Merck Announces Two US Regulatory Milestones for KEYTRUDA® (pembrolizumab) in Triple-Negative Breast Cancer (TNBC)

https://www.businesswire.com/news/home/20200730005275/en/Merck-Announces-Regulatory-Milestones-KEYTRUDA%C2%AE-pembrolizumab-Triple-Negative

 

A: We thank the reviewer for the suggestion. We added the following sentences and references hoping they can meet the request.


“Recent clinical trials have shown promising activity of immune-checkpoint inhibitors on early TNBC, highlighting the need for new immune-related biomarkers.

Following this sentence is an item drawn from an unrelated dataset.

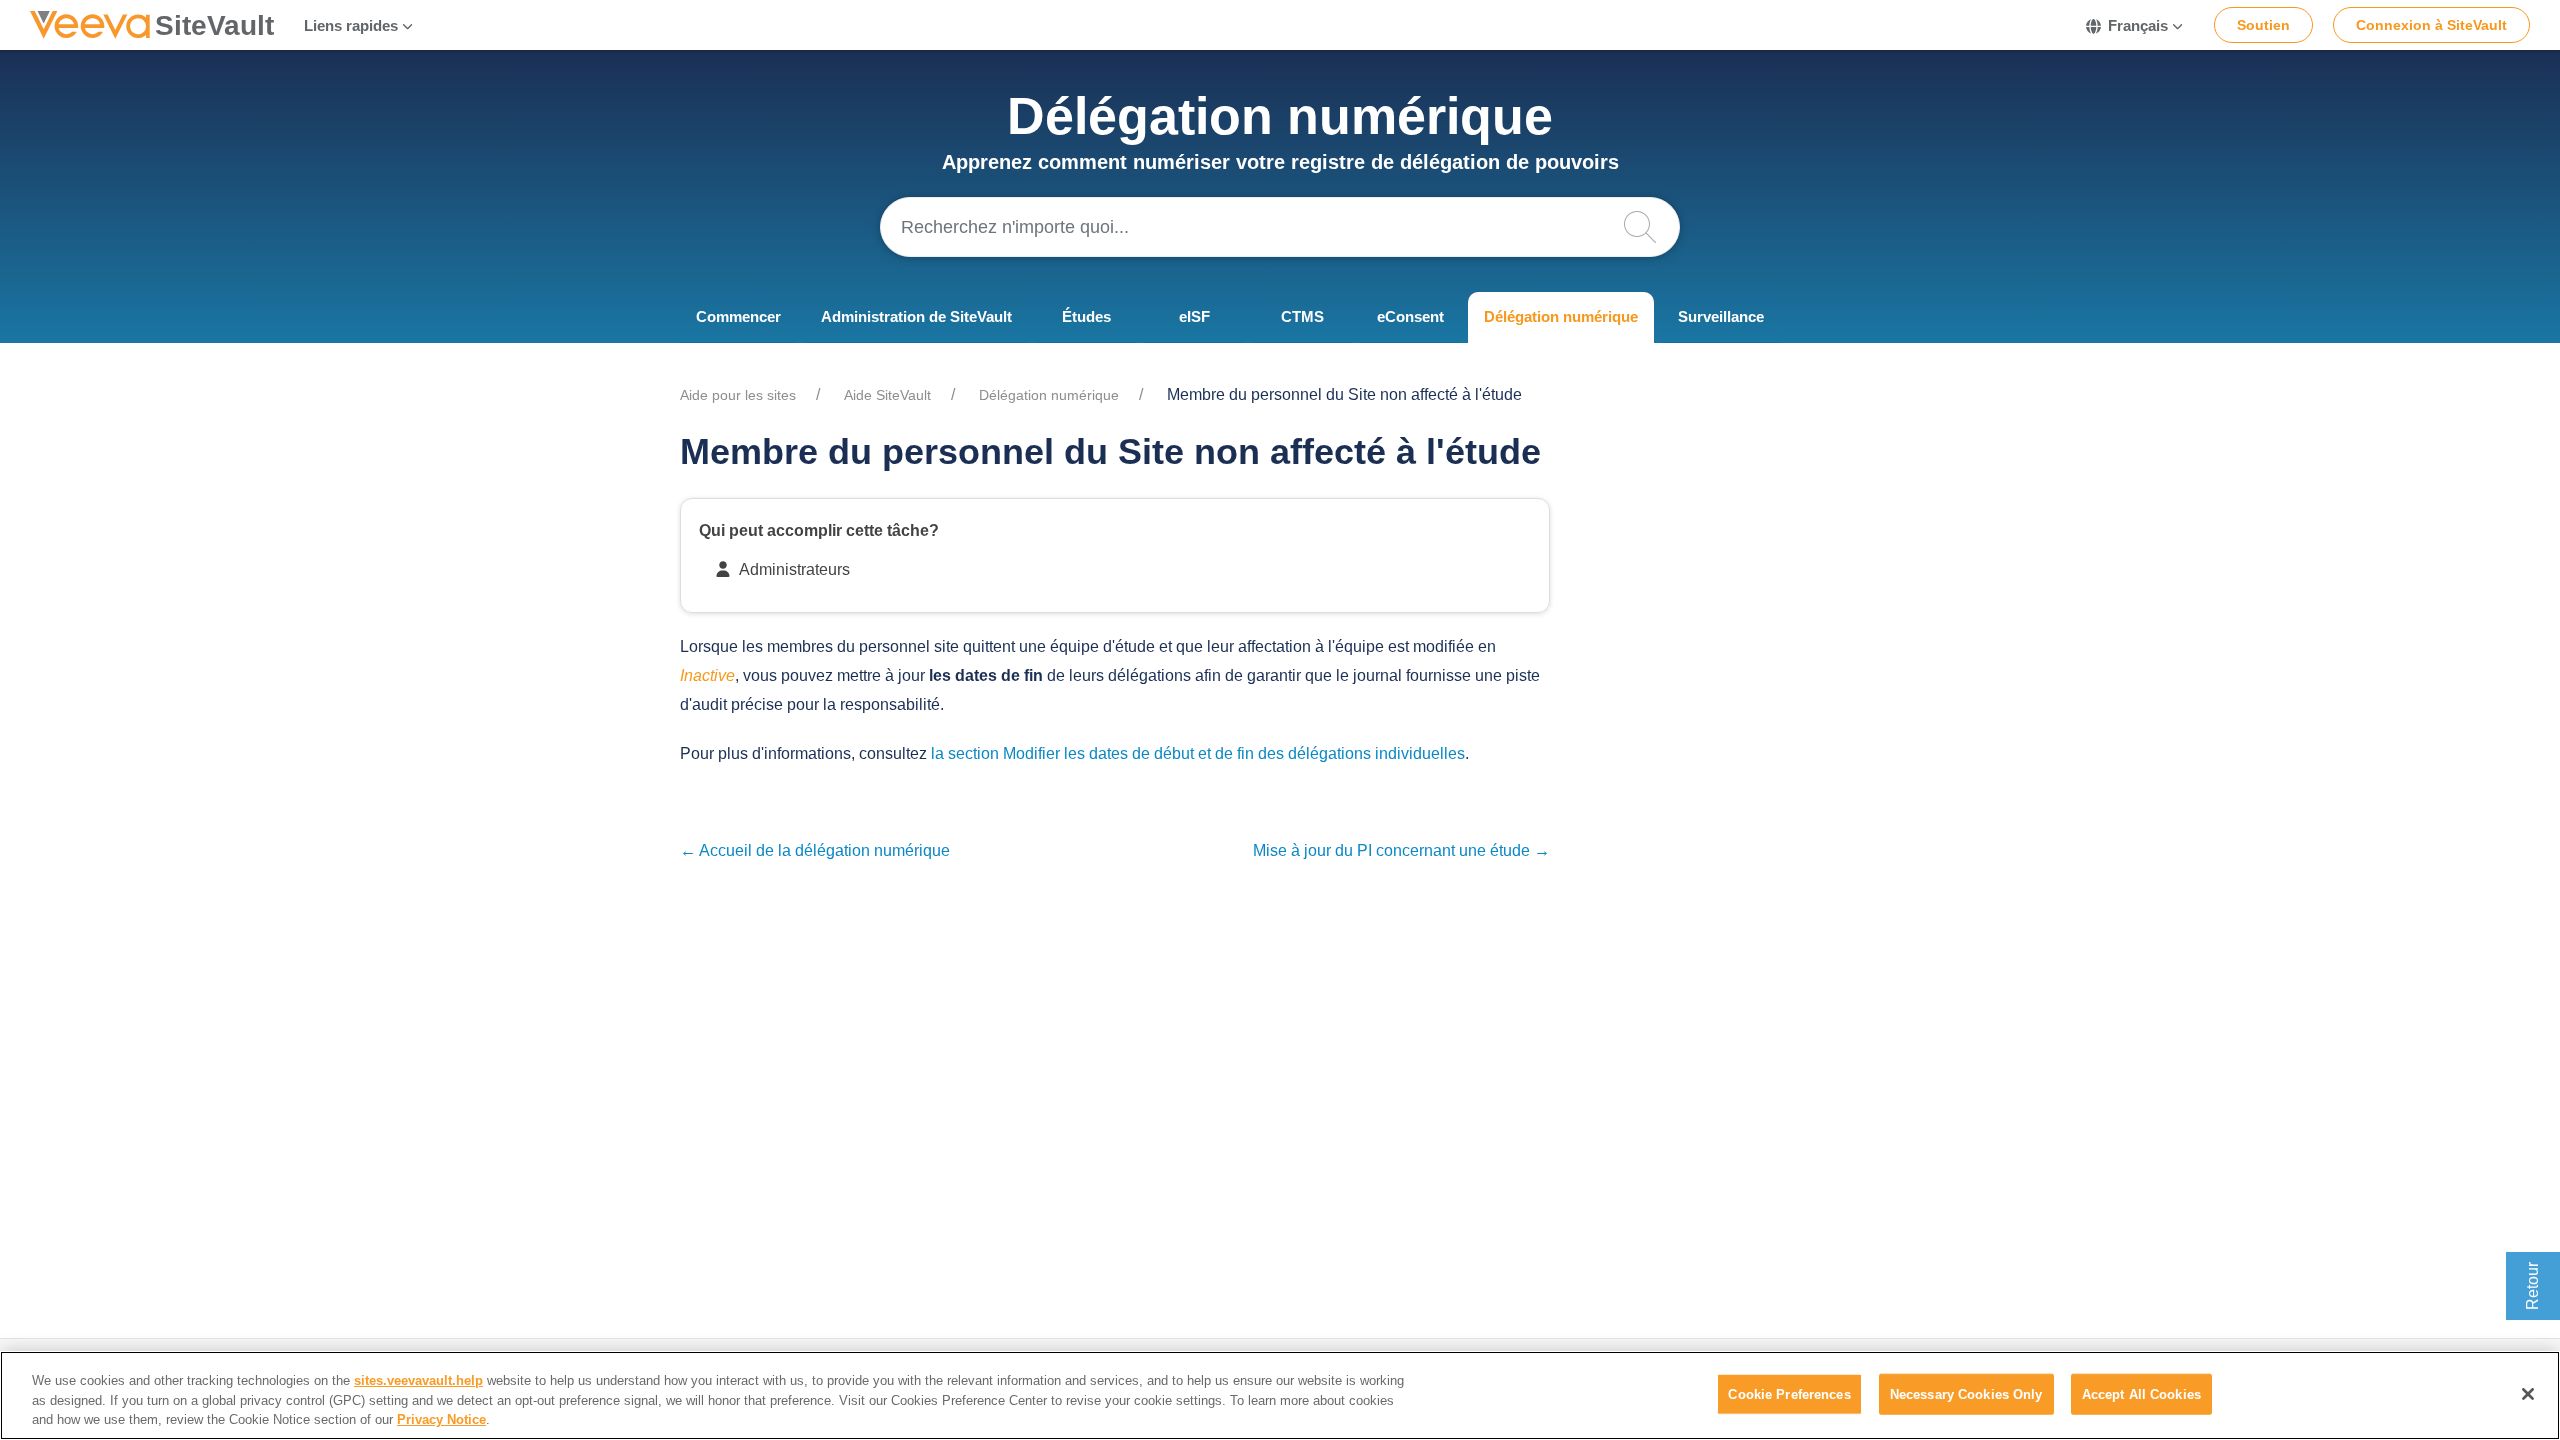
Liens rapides (351, 25)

In Keynote 173 trial, the addition of pembrolizumab, an anti PD-1 agent, to standard chemotherapy produced a significant increase of pCR rate in an unselected population.[35] In the phase III GEPAR NUEVO trial, the addition of durvalumab, an another anti PD-1 agent, resulted in an increased rate of pCR from 44% to 53%.[36] In contrast, preliminary results from NeoTRIP trial show no significant difference in pCR adding atezolizumab to a backbone of chemotherapy with weekly carboplatin plus nab-paclitaxel in the same setting.[37] Finally, the results from phase III Keynote-522 trial show that adding pembrolizumab to standard neoadjuvant chemotherapy increased the pCR rate and improve DFS, regardless PD-L1 expression.[38] Based on these results, is expected that anti PD-1 agents will soon be introduced in neoadjuvant treatment of early TNBC. As a future perspective, an immune-profile, such as TIP, could improve the selection of patients who could benefit from combination strategies with anti PD-1 agents, considering the high cost and additional toxicities related to therapy escalation.”

 

 

Minor points

R: Page1 Line35: What does sTILs mean? need clarification.
A: Thanks to the reviewer for the comment. We modified the text with TILs as it was in the rest of the paper.

R: Page8 Line247: PDL1 shoud be PD-L1
A: we apologise for the error and thanks the reviewer for the suggestion. The text has been updated.

 

Round 2

Reviewer 1 Report

The paper is accepted without any further changes.